## WHAT TO DO
Copy out, word for word, the lines from the start of the data below through the line containing "Given: Deselect the seat marked 1 in row 27", and no others.

## TASK INPUT
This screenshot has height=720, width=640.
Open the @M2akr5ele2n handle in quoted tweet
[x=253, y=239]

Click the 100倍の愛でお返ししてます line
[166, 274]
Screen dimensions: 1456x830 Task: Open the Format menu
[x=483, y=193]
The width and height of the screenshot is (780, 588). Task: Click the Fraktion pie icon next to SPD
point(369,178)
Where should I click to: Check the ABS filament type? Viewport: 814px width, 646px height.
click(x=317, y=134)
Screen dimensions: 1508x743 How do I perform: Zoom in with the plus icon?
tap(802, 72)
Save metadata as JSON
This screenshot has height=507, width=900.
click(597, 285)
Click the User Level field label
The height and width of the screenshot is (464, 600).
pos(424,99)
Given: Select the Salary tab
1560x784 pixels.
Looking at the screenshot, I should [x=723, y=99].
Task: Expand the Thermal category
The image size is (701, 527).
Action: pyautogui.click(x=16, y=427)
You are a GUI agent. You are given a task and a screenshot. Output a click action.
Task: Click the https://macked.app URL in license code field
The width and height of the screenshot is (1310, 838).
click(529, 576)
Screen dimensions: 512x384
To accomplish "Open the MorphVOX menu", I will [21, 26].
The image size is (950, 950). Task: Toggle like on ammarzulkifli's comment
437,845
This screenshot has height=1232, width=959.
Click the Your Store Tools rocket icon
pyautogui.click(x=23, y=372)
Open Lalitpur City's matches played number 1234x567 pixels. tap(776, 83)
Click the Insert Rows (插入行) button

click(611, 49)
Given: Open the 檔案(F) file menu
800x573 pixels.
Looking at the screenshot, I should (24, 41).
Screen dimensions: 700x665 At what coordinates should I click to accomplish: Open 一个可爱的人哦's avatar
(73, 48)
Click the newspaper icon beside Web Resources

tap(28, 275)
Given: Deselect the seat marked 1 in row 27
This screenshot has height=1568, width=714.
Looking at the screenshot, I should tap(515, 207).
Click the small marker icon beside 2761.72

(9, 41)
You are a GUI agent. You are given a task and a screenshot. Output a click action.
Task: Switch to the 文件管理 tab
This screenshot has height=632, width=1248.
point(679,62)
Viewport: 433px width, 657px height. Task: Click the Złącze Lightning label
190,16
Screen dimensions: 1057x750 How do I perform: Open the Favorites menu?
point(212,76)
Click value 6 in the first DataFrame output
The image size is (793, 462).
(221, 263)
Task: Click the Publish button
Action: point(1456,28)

## RESPONSE TO THIS TASK
This screenshot has height=720, width=640.
Open the @M2akr5ele2n handle in quoted tweet
[x=253, y=239]

Click the 100倍の愛でお返ししてます line
[166, 274]
Screen dimensions: 1456x830 Task: Open the Format menu
[x=483, y=193]
The width and height of the screenshot is (780, 588). Task: Click the Fraktion pie icon next to SPD
point(369,178)
Where should I click to: Check the ABS filament type? Viewport: 814px width, 646px height.
click(x=317, y=134)
Screen dimensions: 1508x743 How do I perform: Zoom in with the plus icon?
tap(802, 72)
Save metadata as JSON
This screenshot has height=507, width=900.
click(597, 285)
Click the User Level field label
The height and width of the screenshot is (464, 600).
pos(424,99)
Given: Select the Salary tab
1560x784 pixels.
Looking at the screenshot, I should [x=723, y=99].
Task: Expand the Thermal category
The image size is (701, 527).
Action: pyautogui.click(x=16, y=427)
You are a GUI agent. You are given a task and a screenshot. Output a click action.
Task: Click the https://macked.app URL in license code field
The width and height of the screenshot is (1310, 838).
click(529, 576)
Screen dimensions: 512x384
To accomplish "Open the MorphVOX menu", I will [21, 26].
The image size is (950, 950). Task: Toggle like on ammarzulkifli's comment
437,845
This screenshot has height=1232, width=959.
Click the Your Store Tools rocket icon
pyautogui.click(x=23, y=372)
Open Lalitpur City's matches played number 1234x567 pixels. tap(776, 83)
Click the Insert Rows (插入行) button

click(611, 49)
Given: Open the 檔案(F) file menu
800x573 pixels.
Looking at the screenshot, I should (24, 41).
Screen dimensions: 700x665 At what coordinates should I click to accomplish: Open 一个可爱的人哦's avatar
(73, 48)
Click the newspaper icon beside Web Resources

tap(28, 275)
Given: Deselect the seat marked 1 in row 27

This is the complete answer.